Naquela época não era frequente, como hoje, a utilização de sacolas ou cestas para transportar mais comodamente os artigos comprados no mercado. Como os judeus usavam túnicas muito amplas, o costume dos vendedores, dos trabalhadores manuais ou dos compradores era levantar a túnica à altura dos joelhos, sendo a cintura presa por um cíngulo. Formava-se então “uma bolsa na cintura, onde o viajante levava seu dinheiro e provisões”,[2] como grãos, farinha, frutas e outros artigos.[3] No comércio — tal como em nossos tempos —, era comum alguns vendedores cometerem fraude para terem mais lucro. Às vezes depositavam no colo do cliente uma medida tão arejada que este, ao chegar em casa e conferir a quantidade do produto adquirido, constatava haver recebido muito menos em relação ao que havia sido pago. Bem diferente era a situação quando o freguês gozava da amizade do comerciante: este, ao medir a mercadoria, a calcava e apertava de maneira a caber mais, fazendo transbordar o recipiente.

Com este eloquente exemplo, tão familiar e acessível a seus ouvintes, o Mestre mostrava quanto a generosidade dispensada ao próximo atrai sobre nós as bênçãos do Céu e a abundância dos dons divinos, “com esse excesso na recompensa que pertence aos dons de Deus, em relação aos homens”.[4]

Como nos amou Nosso Senhor?

Muito sábias são as palavras do Pe. Monsabré a esse respeito: “Aproximai vosso ouvido do peito de Jesus e ouvireis seu coração, harpa sagrada, cantar, em todos os tons, os tocantes hinos do amor apaixonado”.[5] Amor que O impelia a perdoar os pecados de todos os que d’Ele se aproximavam, a curar qualquer tipo de doença, a remediar os piores males, a buscar a companhia dos pecadores, a interessar-se por eles, a dar-Se continuamente em favor de cada um. Enquanto o povo dormia e não mais o procurava para alcançar d’Ele algum benefício, Ele fugia para o alto de um monte, onde permanecia em profunda oração ao Pai, intercedendo pela humanidade pecadora.

Se isto não bastasse, Ele escolheu para Si a prisão, o iníquo julgamento, a injusta flagelação, a coroa de espinhos e, finalmente, a mais ignominiosa das mortes, por amor a nós. “Nenhum afeto foi mais puro em suas intenções, mais constante em sua duração, mais rico em seus dons, mais inefavelmente tenro em sua afeição. Nenhum amor foi mais magnânimo em seus ambiciosos empreendimentos, mais vasto em sua extensão, mais fecundo em suas obras, mais independente e mais livre em seus atos, mais generoso em seus sacrifícios, mais delicado e de uma bondade mais amável”.[6]

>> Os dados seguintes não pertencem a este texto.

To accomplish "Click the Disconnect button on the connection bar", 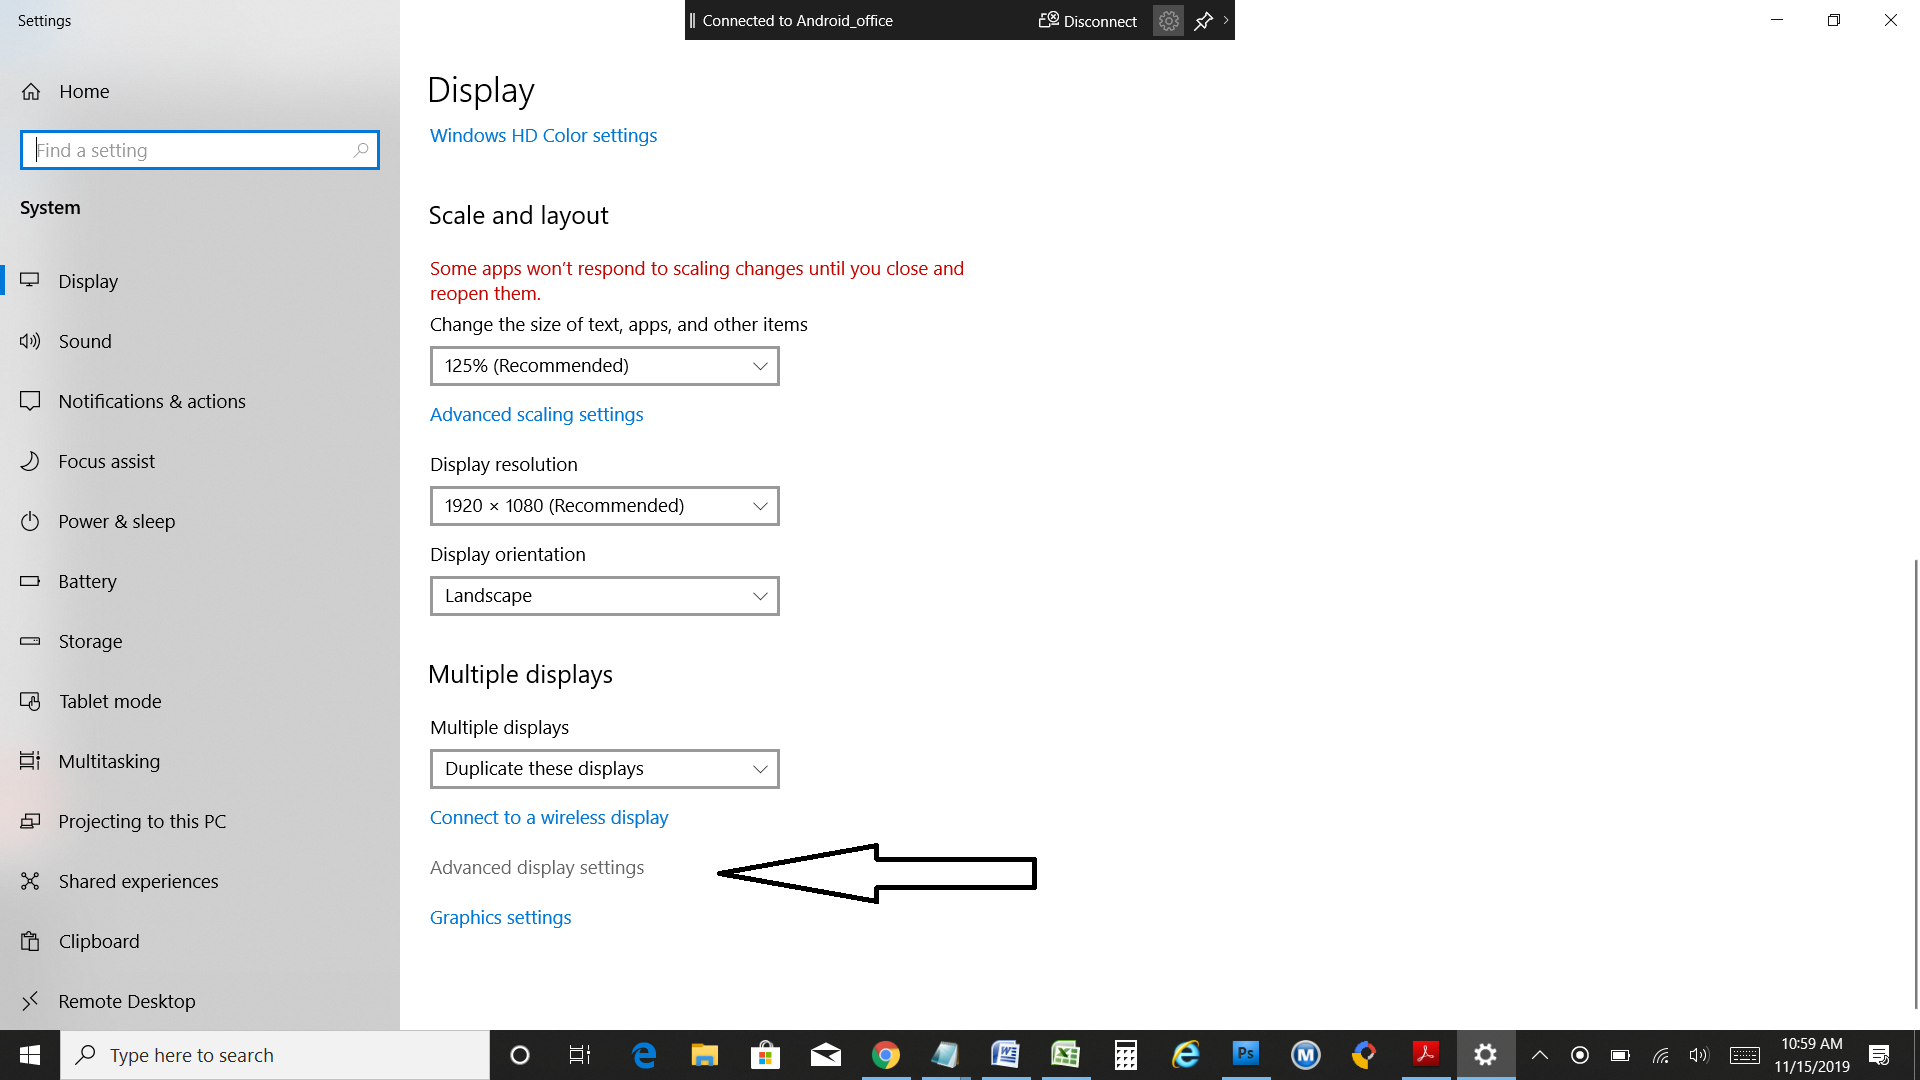I will click(1088, 21).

A nós, que compreendemos facilmente o fato de o Salvador ter entregado sua vida pelos homens, Ele nos pede que O imitemos, agindo em relação aos outros como Ele agiu em relação a nós, e não impondo limites ao amor. Esta deve ser a característica do relacionamento entre os batizados.

Convite ao amor ilimitado

Não sejamos surdos a este divino convite. Depositemos nossa confiança em Maria Santíssima e abracemos o admirável exemplo do Homem-Deus, que não hesitou em entregar até a última gota de sangue e linfa por cada um de nós. Se vivermos nessa impostação de espírito, será possível criar um ambiente de benquerença e respeito que estimule as pessoas à prática da virtude, pois, segundo as palavras do Apóstolo, “o amor é o vínculo da perfeição” (Col 3, 14). Só assim construiremos uma civilização mais cristificada e, ao completarmos o curso desta vida, abrir-se-ão para nós as portas do Céu.

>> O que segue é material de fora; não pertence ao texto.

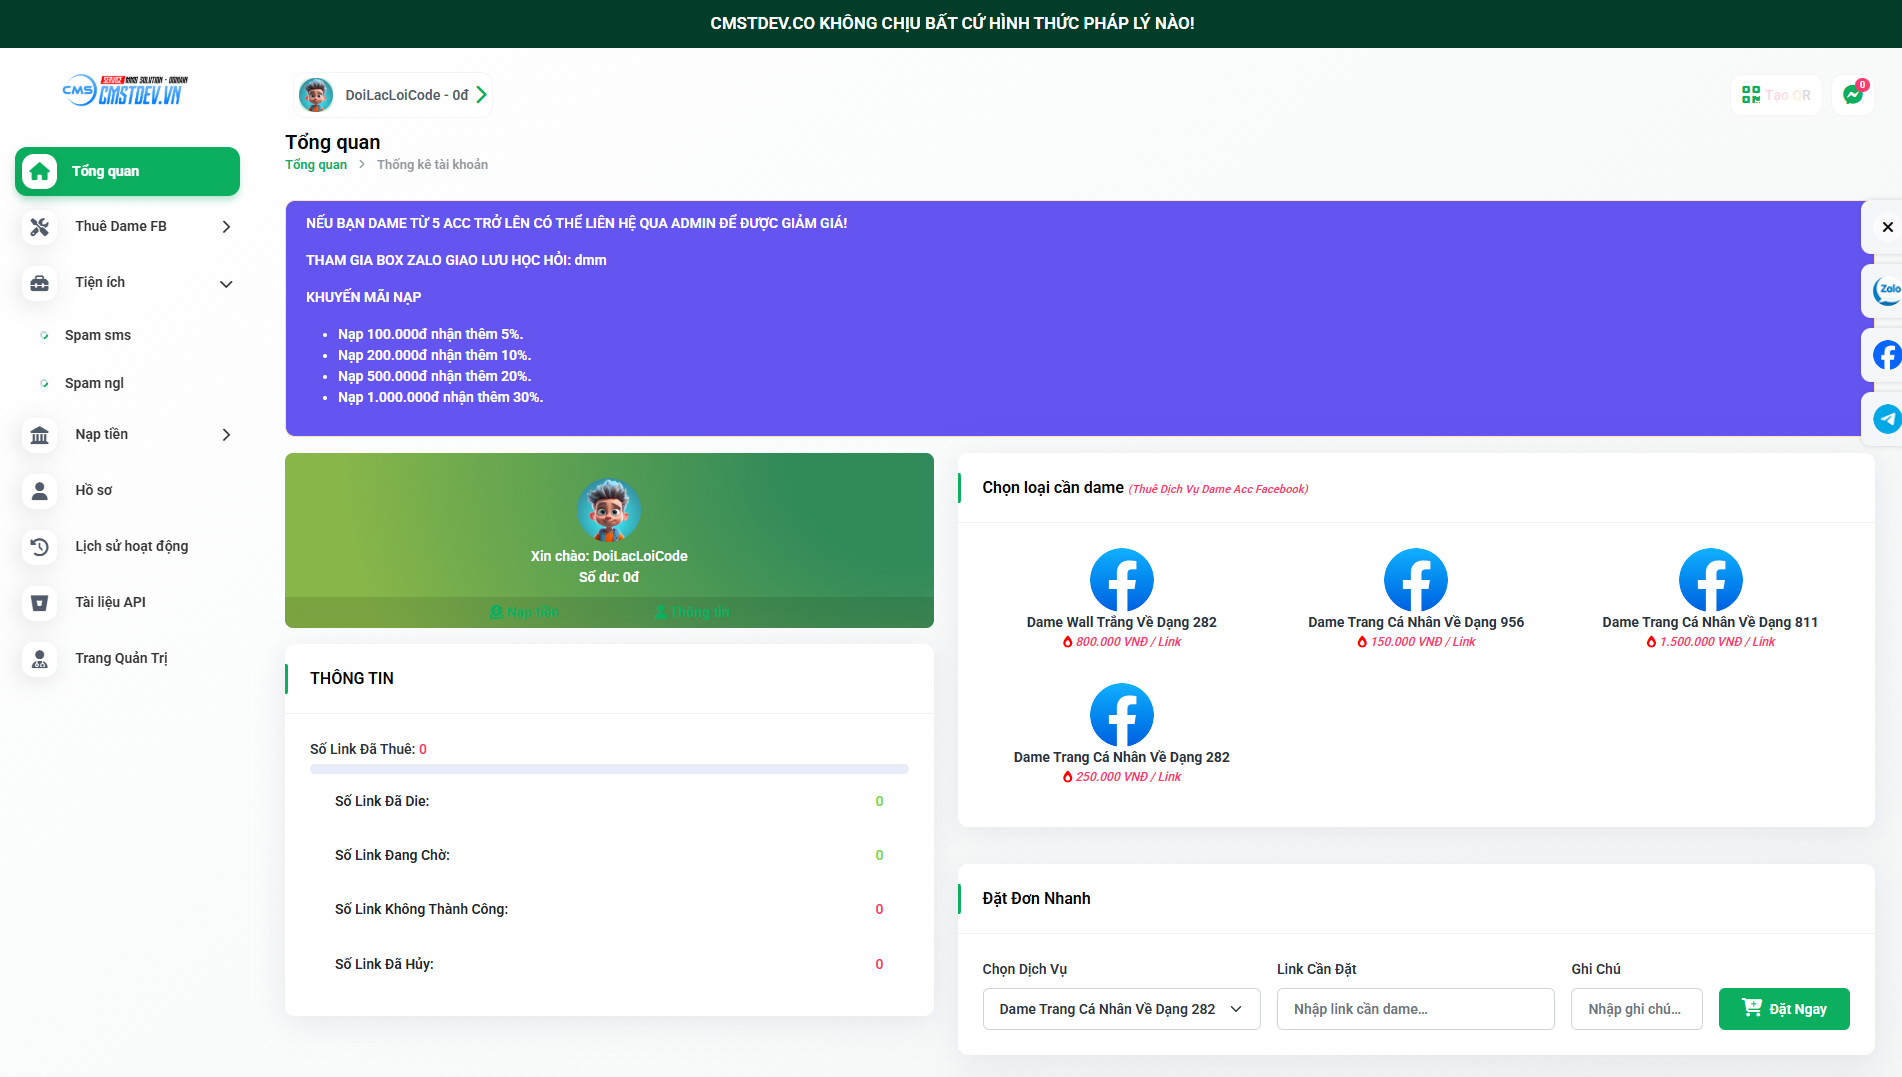
Task: Click the Đặt Ngay order button
Action: pos(1784,1009)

Extraído, com alterações, de: CLÁ DIAS, João Scognamiglio. O inédito sobre os Evangelhos: comentários aos Evangelhos dominicais. Città del Vaticano-São Paulo: LEV-Instituto Lumen Sapientiæ, 2012, v. 6, p. 99-105.


[1] AMBRÓSIO DE MILÃO. Tratado sobre el Evangelio de San Lucas. L.V, n.75. In: Obras. Madrid: BAC, 1966, v. I, p.265-266.

[2] GOMÁ Y TOMÁS, Isidro. El Evangelio explicado. Introducción, Infancia y vida oculta de Jesús. Preparación de su ministerio público. Barcelona: Rafael Casulleras, 1930, v.I, p. 138.

[3] Cf. LAGRANGE, Marie-Joseph. Évangile selon Saint Luc. 4.ed. Paris: J. Gabalda, 1927, p. 198.

[4] Ibid.

[5] MONSABRÉ, Jacques-Marie-Louis. Exposition du Dogme Catholique. Perfections de Jésus-Christ. Carême, 1879. Paris: L’Année Dominicaine, 1892, p. 135-136.

[6] LE DORÉ, Ange. Le Sacré Cœur de Jésus, son amour. Paris: Lethielleux, 1909, p. 151.